start
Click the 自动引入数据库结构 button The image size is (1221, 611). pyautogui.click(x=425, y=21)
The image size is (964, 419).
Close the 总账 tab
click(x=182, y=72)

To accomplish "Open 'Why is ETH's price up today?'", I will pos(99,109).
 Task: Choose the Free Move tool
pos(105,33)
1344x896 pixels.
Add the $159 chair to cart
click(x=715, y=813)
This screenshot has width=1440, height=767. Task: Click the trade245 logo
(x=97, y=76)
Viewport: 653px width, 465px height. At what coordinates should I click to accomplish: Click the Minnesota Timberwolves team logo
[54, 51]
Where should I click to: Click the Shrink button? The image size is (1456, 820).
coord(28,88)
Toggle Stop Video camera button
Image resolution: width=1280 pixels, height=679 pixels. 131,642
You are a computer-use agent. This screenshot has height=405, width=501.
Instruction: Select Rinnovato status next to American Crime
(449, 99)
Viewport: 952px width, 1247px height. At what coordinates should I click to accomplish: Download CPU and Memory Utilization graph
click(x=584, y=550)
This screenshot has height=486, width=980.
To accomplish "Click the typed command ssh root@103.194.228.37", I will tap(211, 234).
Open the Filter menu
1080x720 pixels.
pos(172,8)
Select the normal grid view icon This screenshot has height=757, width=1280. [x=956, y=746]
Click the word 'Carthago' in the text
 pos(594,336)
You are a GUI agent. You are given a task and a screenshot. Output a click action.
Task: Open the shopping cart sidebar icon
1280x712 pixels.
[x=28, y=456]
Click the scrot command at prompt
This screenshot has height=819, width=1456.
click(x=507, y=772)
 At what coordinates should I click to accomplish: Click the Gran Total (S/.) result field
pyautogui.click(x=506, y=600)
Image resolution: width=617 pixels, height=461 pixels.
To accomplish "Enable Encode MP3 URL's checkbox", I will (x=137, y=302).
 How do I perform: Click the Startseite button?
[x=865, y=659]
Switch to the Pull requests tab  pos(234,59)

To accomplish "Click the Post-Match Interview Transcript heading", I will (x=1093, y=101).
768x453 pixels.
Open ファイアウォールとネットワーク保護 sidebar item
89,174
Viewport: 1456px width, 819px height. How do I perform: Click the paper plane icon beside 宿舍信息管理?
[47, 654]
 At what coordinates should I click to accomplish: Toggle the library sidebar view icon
end
JOB: Convert all of the data above into a Markdown table with the columns No. and Entry. Number each line in order and leave out blank lines.

RESPONSE TO THE TASK:
| No. | Entry |
|---|---|
| 1 | Click the 自动引入数据库结构 button The image size is (1221, 611). pyautogui.click(x=425, y=21) |
| 2 | The image size is (964, 419). |
| 3 | Close the 总账 tab |
| 4 | click(x=182, y=72) |
| 5 | To accomplish "Open 'Why is ETH's price up today?'", I will pos(99,109). |
| 6 |  Task: Choose the Free Move tool |
| 7 | pos(105,33) |
| 8 | 1344x896 pixels. |
| 9 | Add the $159 chair to cart |
| 10 | click(x=715, y=813) |
| 11 | This screenshot has width=1440, height=767. Task: Click the trade245 logo |
| 12 | (x=97, y=76) |
| 13 | Viewport: 653px width, 465px height. At what coordinates should I click to accomplish: Click the Minnesota Timberwolves team logo |
| 14 | [54, 51] |
| 15 | Where should I click to: Click the Shrink button? The image size is (1456, 820). |
| 16 | coord(28,88) |
| 17 | Toggle Stop Video camera button |
| 18 | Image resolution: width=1280 pixels, height=679 pixels. 131,642 |
| 19 | You are a computer-use agent. This screenshot has height=405, width=501. |
| 20 | Instruction: Select Rinnovato status next to American Crime |
| 21 | (449, 99) |
| 22 | Viewport: 952px width, 1247px height. At what coordinates should I click to accomplish: Download CPU and Memory Utilization graph |
| 23 | click(x=584, y=550) |
| 24 | This screenshot has height=486, width=980. |
| 25 | To accomplish "Click the typed command ssh root@103.194.228.37", I will tap(211, 234). |
| 26 | Open the Filter menu |
| 27 | 1080x720 pixels. |
| 28 | pos(172,8) |
| 29 | Select the normal grid view icon This screenshot has height=757, width=1280. [x=956, y=746] |
| 30 | Click the word 'Carthago' in the text |
| 31 |  pos(594,336) |
| 32 | You are a GUI agent. You are given a task and a screenshot. Output a click action. |
| 33 | Task: Open the shopping cart sidebar icon |
| 34 | 1280x712 pixels. |
| 35 | [x=28, y=456] |
| 36 | Click the scrot command at prompt |
| 37 | This screenshot has height=819, width=1456. |
| 38 | click(x=507, y=772) |
| 39 |  At what coordinates should I click to accomplish: Click the Gran Total (S/.) result field |
| 40 | pyautogui.click(x=506, y=600) |
| 41 | Image resolution: width=617 pixels, height=461 pixels. |
| 42 | To accomplish "Enable Encode MP3 URL's checkbox", I will (x=137, y=302). |
| 43 |  How do I perform: Click the Startseite button? |
| 44 | [x=865, y=659] |
| 45 | Switch to the Pull requests tab  pos(234,59) |
| 46 | To accomplish "Click the Post-Match Interview Transcript heading", I will (x=1093, y=101). |
| 47 | 768x453 pixels. |
| 48 | Open ファイアウォールとネットワーク保護 sidebar item |
| 49 | 89,174 |
| 50 | Viewport: 1456px width, 819px height. How do I perform: Click the paper plane icon beside 宿舍信息管理? |
| 51 | [47, 654] |
| 52 |  At what coordinates should I click to accomplish: Toggle the library sidebar view icon |